Size and population
The EU covers over 4 million km² and has 495 million inhabitants — the world’s third largest population after China and India. By surface area, France is the biggest EU country and Malta the smallest.
Europe’s population is increasing through a combination of natural growth ( more people are born each year than die) and net migration (more people settle in the EU than leave it).
At the same time, the population of Europe is aging as life expectancy increases and fewer children are born.
Quality of life
Living standards can be compared by measuring the price of a range of goods and services in each country relative to income, using a common notional currency called the purchasing power standard (PPS). Comparing GDP per inhabitant in PPS provides an overview of living standards across the EU.
The EU strives to improve living standards by protecting the environment, encouraging job creation, reducing regional disparities and connecting formerly isolated areas by developing cross-border infrastructure.
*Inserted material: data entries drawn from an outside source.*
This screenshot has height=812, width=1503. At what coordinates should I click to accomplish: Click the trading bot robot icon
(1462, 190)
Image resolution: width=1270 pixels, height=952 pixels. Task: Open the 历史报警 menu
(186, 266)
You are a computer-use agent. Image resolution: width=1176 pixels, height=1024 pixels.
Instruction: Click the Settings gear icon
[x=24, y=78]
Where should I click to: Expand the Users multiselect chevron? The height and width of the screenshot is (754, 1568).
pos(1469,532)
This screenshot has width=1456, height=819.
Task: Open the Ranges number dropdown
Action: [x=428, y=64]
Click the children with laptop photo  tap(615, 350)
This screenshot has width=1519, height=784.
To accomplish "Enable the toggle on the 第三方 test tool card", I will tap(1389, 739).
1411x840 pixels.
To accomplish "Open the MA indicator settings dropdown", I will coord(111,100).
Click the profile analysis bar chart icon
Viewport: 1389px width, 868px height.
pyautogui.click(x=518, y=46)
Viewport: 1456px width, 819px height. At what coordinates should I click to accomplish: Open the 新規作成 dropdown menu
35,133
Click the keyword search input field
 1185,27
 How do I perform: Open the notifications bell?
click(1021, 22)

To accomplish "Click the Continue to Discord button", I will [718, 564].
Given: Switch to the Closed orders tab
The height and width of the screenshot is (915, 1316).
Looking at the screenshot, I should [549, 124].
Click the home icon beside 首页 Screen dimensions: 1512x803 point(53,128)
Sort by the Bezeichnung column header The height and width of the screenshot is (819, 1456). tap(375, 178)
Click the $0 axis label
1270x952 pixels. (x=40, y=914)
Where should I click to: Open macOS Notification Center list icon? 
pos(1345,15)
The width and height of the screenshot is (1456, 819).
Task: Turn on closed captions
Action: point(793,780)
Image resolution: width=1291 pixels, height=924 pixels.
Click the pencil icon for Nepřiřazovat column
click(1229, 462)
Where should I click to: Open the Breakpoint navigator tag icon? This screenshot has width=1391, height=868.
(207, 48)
Education increases the skills of the workforce and puts them in a better position to cope with increasing international competition. The amount of money each country spends on education varies.
The EU encourages people to spend time abroad as part of their education. The Erasmus programme for student exchanges has been particularly successful.
Language skills are becoming increasingly important, as globalisation leads to more and more contact with people from other countries. The EU actively encourages the acquisition of language skills from an early age.
Attitudes towards the EU
Many people believe EU membership is a good thing for their country and that there have been tangible benefits from membership. However, there are large differences between countries, with some more enthusiastic than others.